• [Your goal] In the material below, identify each line bearing the word "Uncheck". Reproduce those lines.

─── Exercise input

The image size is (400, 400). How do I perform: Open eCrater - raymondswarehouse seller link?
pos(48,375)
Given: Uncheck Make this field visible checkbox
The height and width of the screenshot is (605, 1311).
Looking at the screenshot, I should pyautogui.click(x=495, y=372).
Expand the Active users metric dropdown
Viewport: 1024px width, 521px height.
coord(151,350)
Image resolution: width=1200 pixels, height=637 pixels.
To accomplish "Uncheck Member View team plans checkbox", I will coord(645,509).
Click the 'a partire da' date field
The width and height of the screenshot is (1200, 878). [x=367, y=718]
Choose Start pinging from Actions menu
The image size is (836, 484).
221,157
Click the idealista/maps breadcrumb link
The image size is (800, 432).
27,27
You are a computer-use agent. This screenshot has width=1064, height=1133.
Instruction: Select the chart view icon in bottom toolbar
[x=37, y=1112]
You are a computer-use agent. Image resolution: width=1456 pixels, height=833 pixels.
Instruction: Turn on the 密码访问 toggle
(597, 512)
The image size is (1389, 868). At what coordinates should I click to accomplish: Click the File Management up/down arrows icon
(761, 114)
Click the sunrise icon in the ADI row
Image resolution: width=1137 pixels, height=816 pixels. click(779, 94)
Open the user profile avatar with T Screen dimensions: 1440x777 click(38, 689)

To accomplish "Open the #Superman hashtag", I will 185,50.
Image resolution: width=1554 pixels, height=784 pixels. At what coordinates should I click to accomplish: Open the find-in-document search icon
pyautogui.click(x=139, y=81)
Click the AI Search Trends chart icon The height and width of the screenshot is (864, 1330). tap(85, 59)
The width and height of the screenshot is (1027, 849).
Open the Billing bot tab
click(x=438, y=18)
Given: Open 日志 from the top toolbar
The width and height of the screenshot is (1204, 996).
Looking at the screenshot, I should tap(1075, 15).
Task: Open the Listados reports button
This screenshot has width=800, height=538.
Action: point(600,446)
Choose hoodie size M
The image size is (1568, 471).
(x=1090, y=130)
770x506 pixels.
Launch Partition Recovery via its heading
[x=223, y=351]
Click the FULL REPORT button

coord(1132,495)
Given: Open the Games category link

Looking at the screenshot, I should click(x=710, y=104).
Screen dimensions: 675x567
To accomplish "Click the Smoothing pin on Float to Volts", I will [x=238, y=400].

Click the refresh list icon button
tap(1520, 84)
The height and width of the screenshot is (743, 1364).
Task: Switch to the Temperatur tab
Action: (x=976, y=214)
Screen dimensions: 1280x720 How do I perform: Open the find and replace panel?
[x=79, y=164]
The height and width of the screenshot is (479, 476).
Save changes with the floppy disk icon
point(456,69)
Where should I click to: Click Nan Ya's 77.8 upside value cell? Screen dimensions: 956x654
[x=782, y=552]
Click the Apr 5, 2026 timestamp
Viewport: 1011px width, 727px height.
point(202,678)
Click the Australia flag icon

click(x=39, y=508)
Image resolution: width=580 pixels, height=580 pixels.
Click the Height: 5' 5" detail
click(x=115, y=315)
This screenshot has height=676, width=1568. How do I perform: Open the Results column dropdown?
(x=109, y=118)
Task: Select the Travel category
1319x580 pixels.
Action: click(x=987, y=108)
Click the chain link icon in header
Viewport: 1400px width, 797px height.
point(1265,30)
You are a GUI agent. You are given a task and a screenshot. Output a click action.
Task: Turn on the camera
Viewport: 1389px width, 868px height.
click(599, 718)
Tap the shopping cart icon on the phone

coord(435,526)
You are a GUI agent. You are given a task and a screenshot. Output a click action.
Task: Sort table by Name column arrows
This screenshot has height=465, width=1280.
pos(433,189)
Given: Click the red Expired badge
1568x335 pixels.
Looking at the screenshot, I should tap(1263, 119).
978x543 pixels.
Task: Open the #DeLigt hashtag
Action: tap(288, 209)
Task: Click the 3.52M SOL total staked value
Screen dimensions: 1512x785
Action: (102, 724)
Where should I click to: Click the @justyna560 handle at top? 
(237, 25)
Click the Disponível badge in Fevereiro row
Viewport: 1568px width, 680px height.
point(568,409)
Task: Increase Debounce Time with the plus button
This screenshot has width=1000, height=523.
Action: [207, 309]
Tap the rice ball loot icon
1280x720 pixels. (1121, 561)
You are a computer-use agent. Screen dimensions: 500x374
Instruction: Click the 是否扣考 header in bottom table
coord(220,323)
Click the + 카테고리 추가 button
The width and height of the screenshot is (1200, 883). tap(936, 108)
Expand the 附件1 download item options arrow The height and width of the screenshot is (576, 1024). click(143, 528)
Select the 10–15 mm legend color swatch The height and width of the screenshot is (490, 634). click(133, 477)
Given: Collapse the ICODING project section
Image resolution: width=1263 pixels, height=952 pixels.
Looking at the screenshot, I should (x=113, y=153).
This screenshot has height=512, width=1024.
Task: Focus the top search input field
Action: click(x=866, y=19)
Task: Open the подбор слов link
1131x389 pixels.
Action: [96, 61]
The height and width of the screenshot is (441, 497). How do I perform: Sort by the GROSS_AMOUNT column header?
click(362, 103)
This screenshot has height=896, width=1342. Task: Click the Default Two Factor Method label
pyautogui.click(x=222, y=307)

──────

• [Exercise solution]
Given: Uncheck Make this field visible checkbox
To accomplish "Uncheck Member View team plans checkbox", I will coord(645,509).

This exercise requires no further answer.